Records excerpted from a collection
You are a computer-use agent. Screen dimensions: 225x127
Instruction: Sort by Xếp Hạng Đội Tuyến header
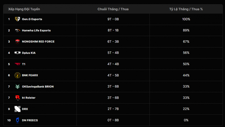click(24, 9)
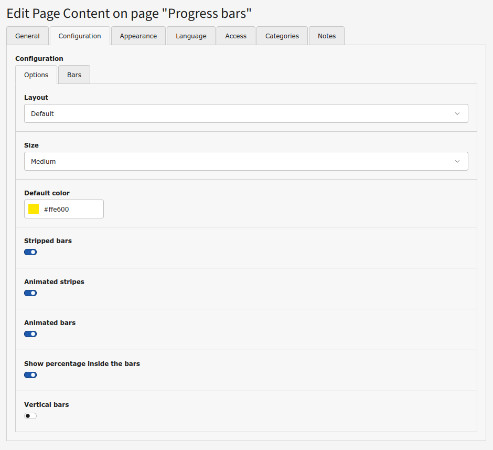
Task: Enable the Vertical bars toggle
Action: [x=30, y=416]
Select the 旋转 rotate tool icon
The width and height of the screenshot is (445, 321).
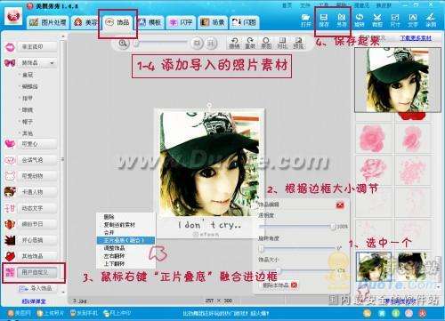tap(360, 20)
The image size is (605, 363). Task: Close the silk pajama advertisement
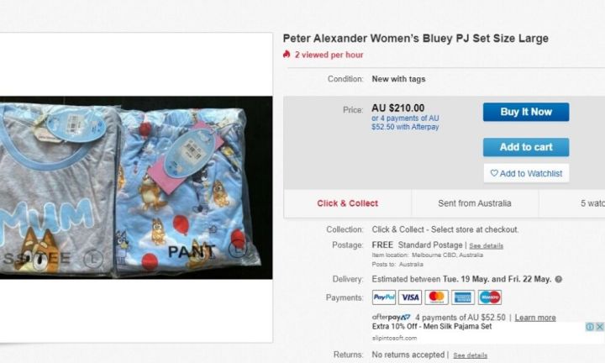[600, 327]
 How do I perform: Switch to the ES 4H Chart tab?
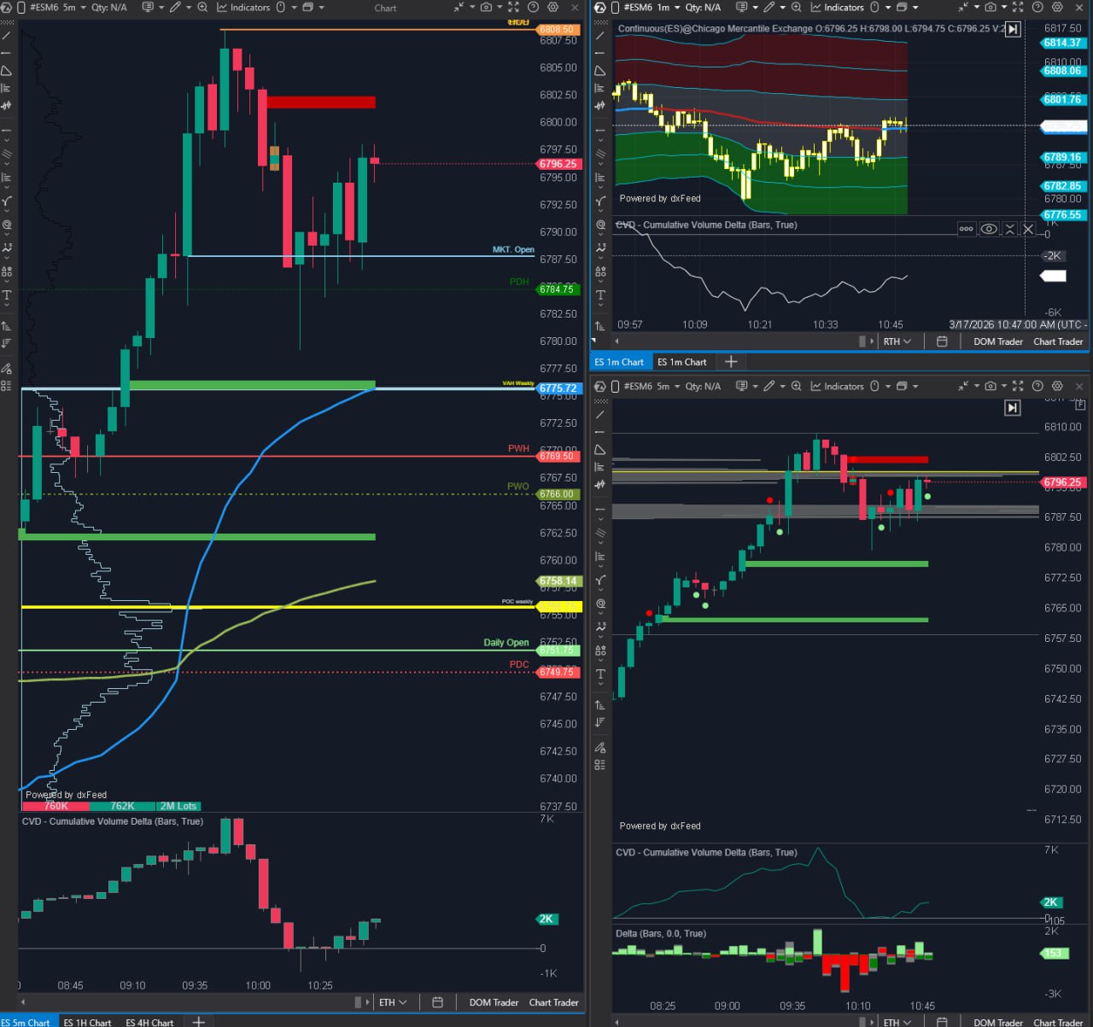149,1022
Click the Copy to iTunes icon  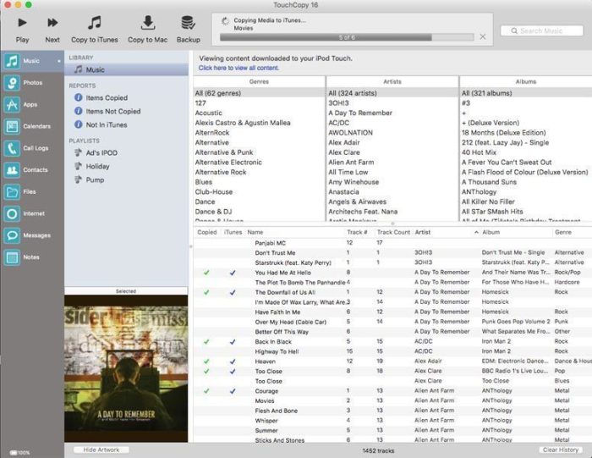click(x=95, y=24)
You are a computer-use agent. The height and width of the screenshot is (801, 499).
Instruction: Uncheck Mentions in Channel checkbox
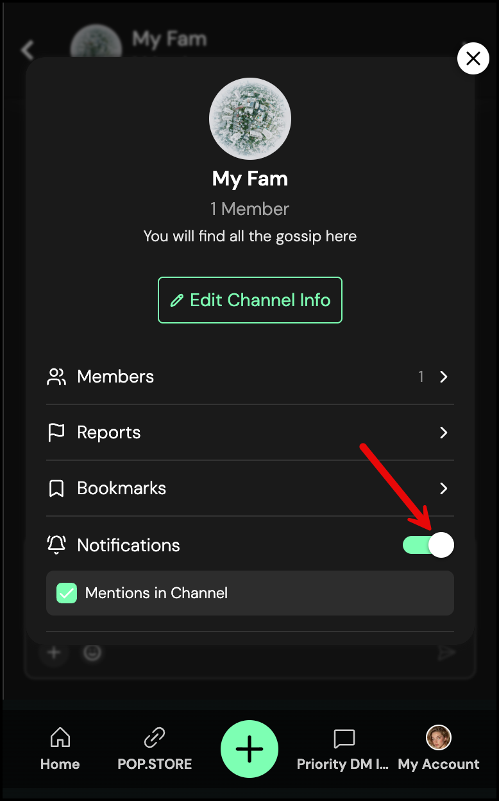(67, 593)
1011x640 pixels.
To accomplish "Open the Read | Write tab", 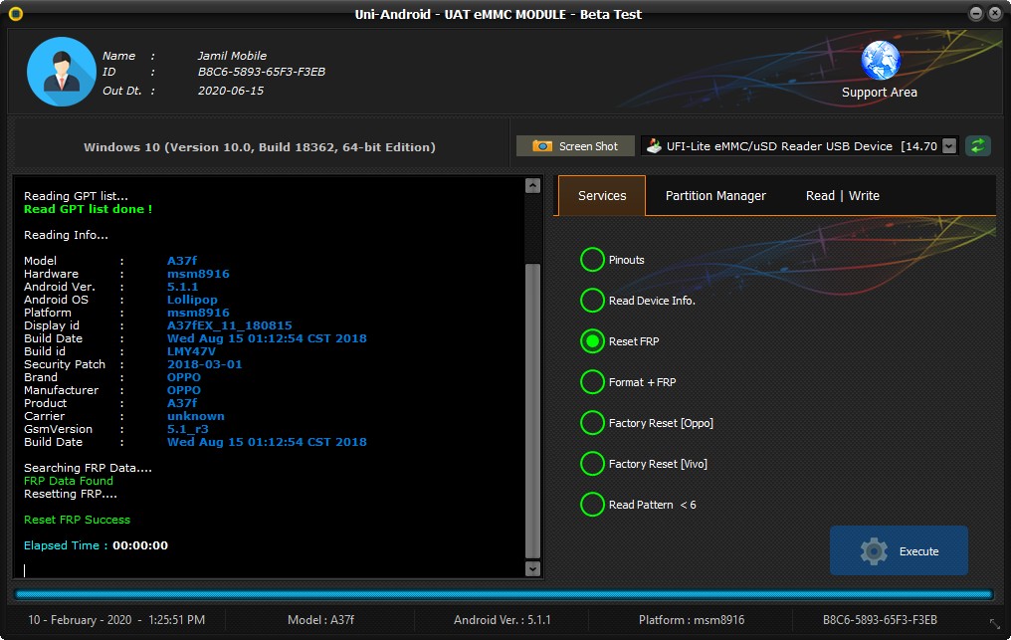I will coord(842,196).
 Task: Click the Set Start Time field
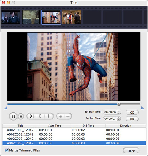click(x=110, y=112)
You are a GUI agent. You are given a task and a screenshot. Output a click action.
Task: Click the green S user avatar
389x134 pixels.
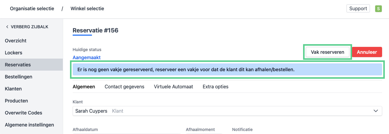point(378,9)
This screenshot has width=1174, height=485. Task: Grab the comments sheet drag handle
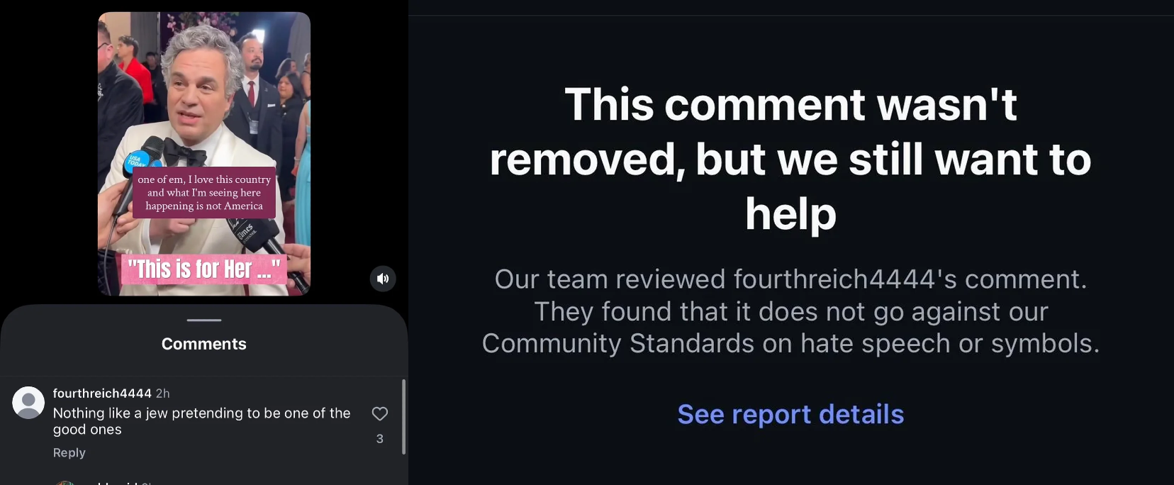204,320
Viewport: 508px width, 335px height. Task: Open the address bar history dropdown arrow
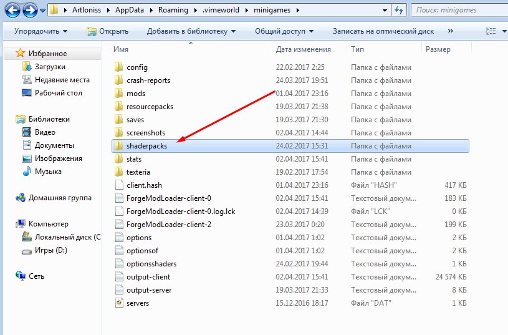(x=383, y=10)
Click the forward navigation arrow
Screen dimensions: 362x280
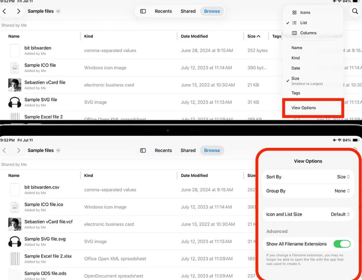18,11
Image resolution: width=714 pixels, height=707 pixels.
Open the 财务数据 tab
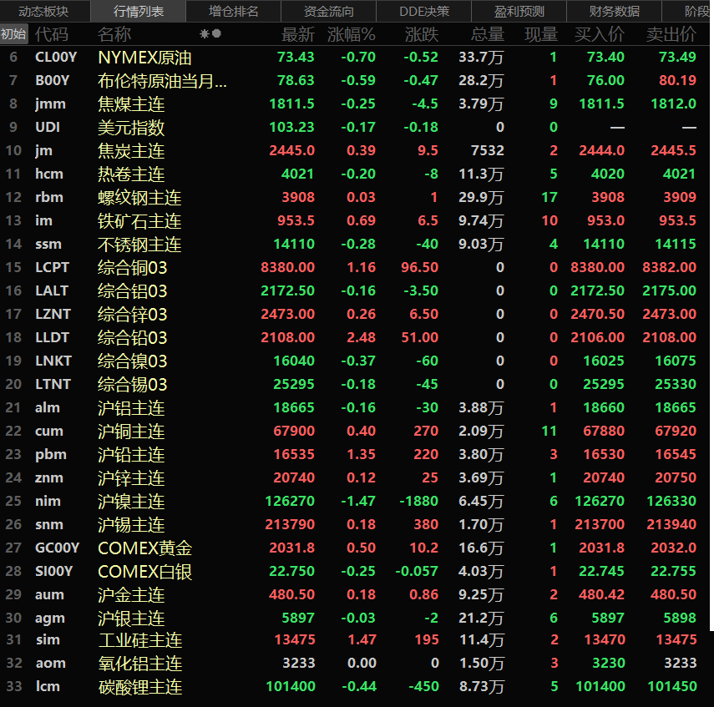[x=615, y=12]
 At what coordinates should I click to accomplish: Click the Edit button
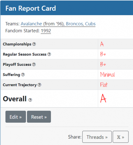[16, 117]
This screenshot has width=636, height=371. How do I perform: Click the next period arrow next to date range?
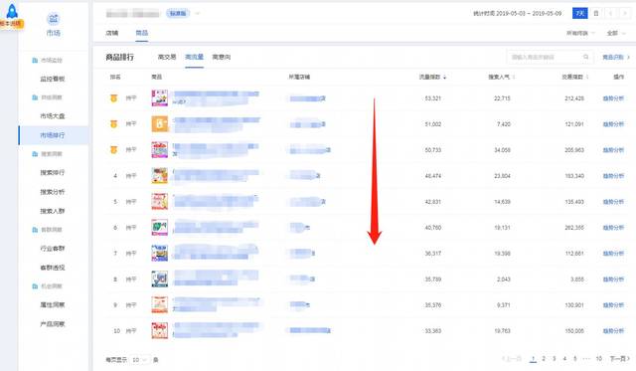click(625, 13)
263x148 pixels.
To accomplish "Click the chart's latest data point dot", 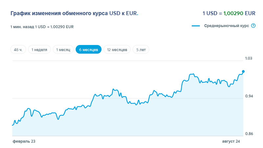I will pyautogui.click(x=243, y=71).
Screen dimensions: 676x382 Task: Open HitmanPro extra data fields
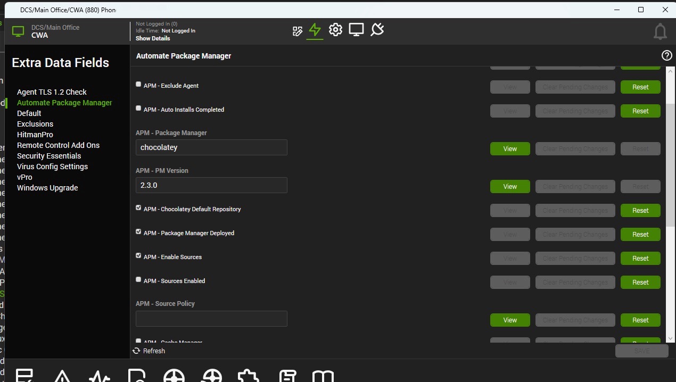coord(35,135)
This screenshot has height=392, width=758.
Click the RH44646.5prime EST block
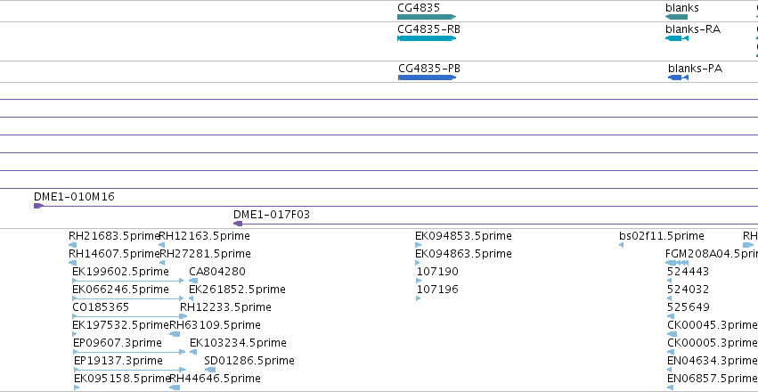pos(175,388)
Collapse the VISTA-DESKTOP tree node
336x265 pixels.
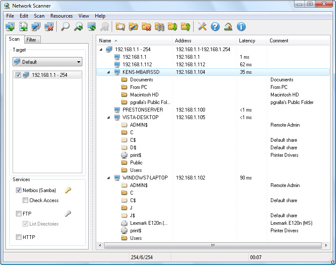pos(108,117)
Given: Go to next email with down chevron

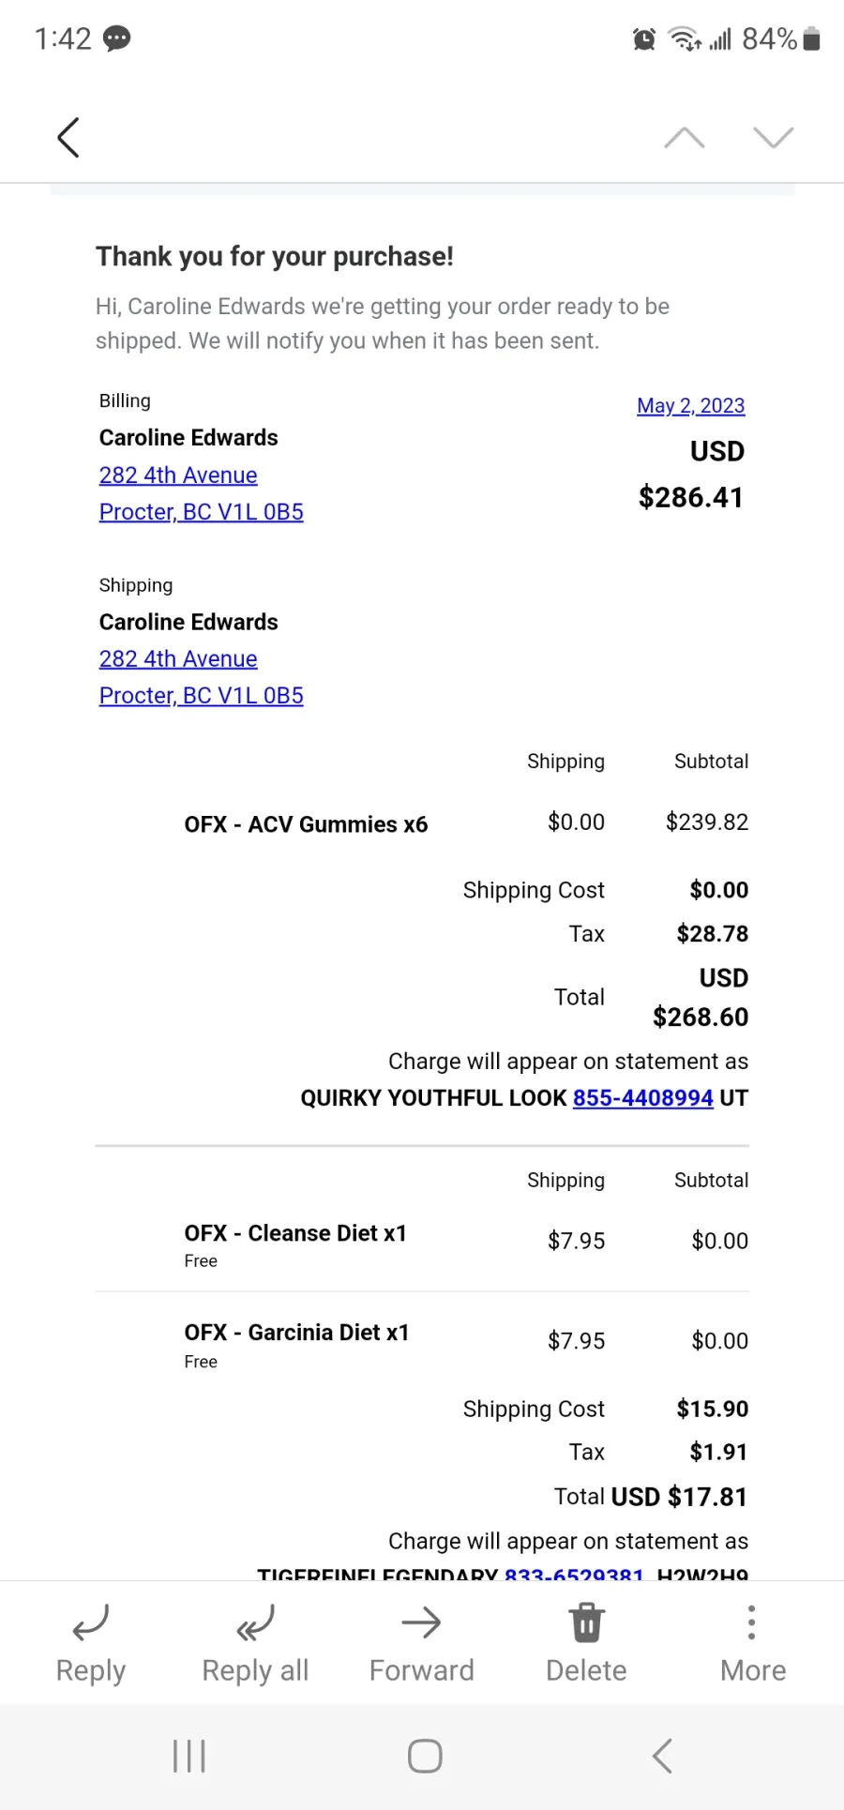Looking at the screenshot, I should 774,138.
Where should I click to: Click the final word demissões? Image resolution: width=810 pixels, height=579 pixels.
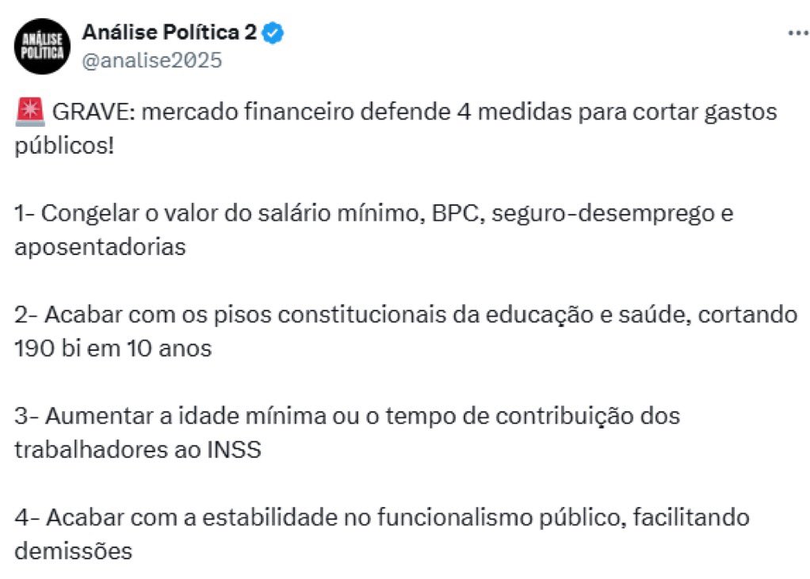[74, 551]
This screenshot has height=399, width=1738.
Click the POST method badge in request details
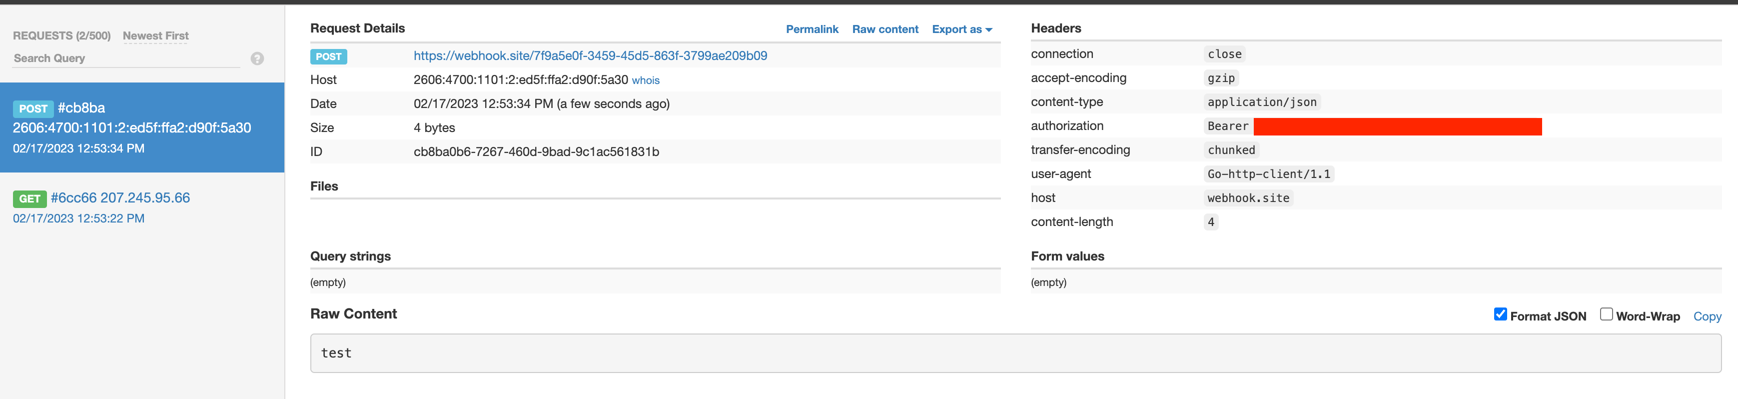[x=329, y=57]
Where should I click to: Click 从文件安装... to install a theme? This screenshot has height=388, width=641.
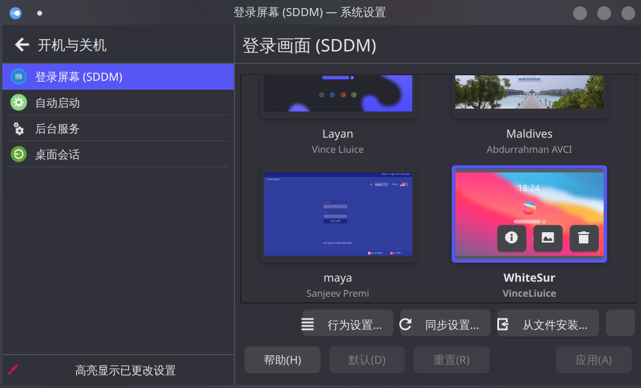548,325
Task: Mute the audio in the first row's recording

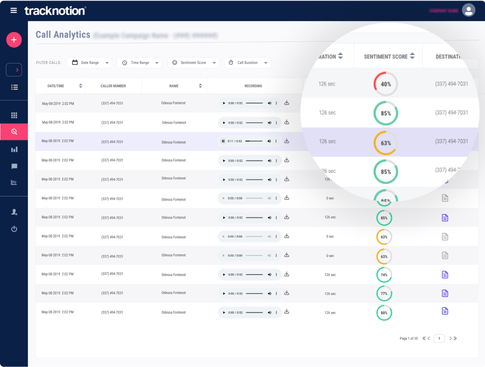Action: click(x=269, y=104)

EXERCISE AIM
Lines with the word "computer": copy each one from the data above.

SOLUTION FOR THIS EXERCISE
You are a computer-use agent. Screen dimensions: 225x127
You are a computer-use agent. The height and width of the screenshot is (801, 499).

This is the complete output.